-------- Information provided --------

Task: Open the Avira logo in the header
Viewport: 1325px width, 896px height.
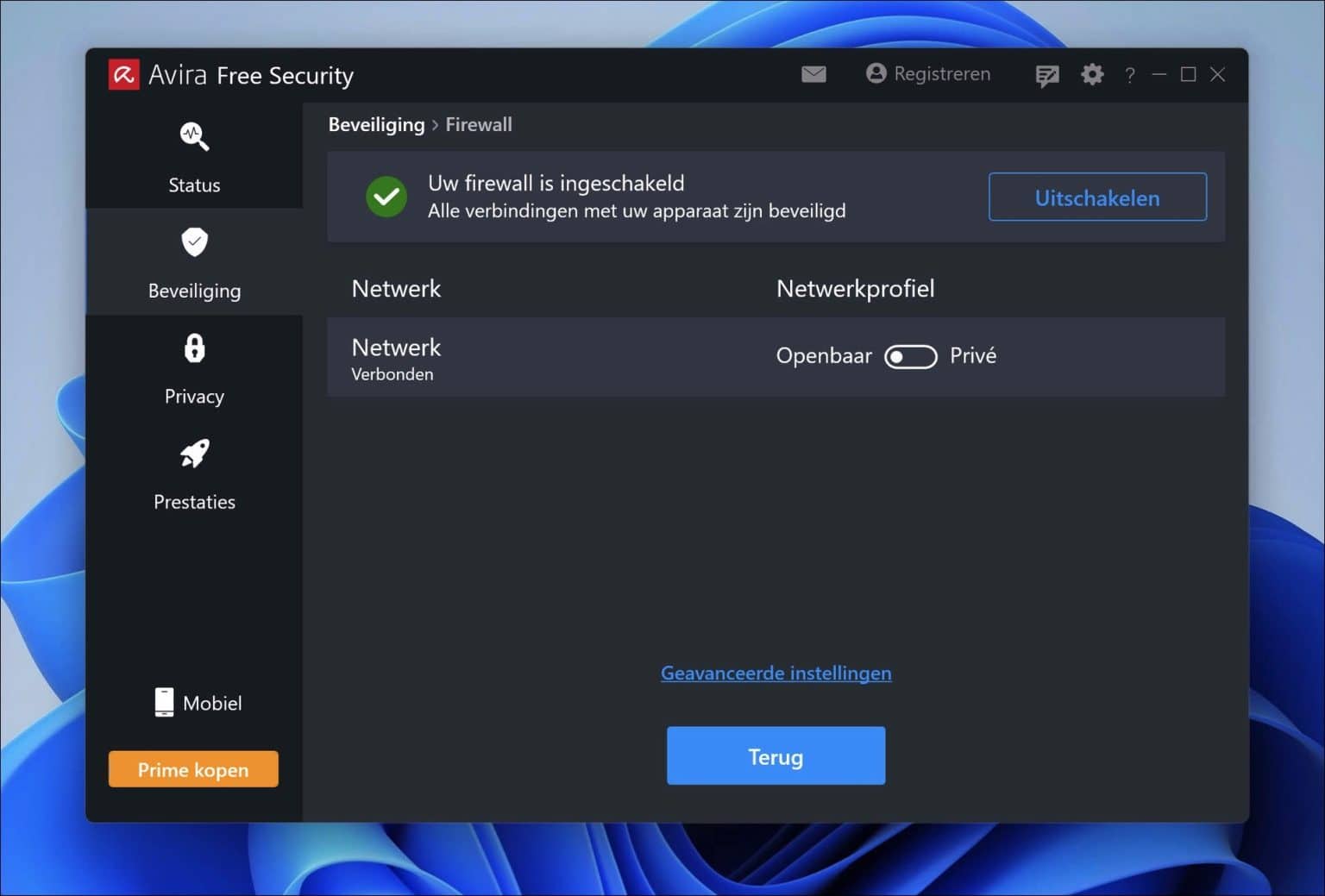Action: tap(123, 73)
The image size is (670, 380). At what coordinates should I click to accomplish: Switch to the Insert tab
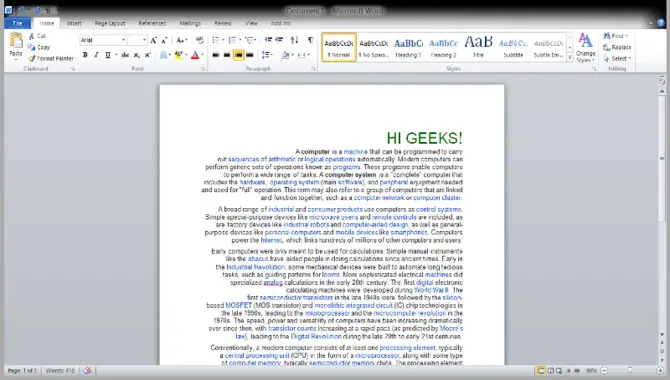(74, 23)
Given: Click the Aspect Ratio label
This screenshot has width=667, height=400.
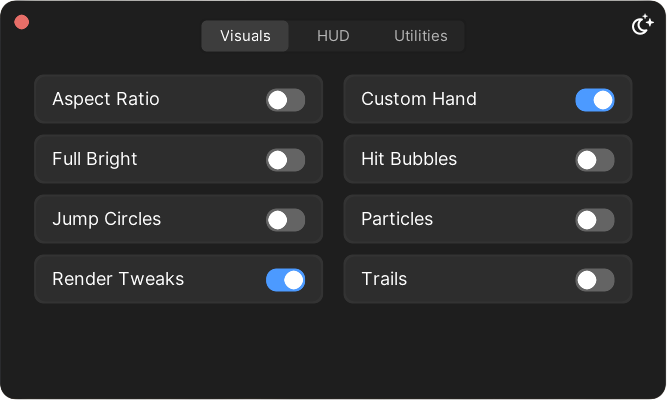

--------

*Instructions for the task*: Copy the records above exactly, leaving out every picture.

*Task solution*:
Task: Open the Avira logo in the header
Viewport: 1325px width, 896px height.
Action: tap(123, 73)
The image size is (670, 380). At what coordinates should I click to accomplish: Switch to the Insert tab
(74, 23)
Given: Click the Aspect Ratio label
This screenshot has width=667, height=400.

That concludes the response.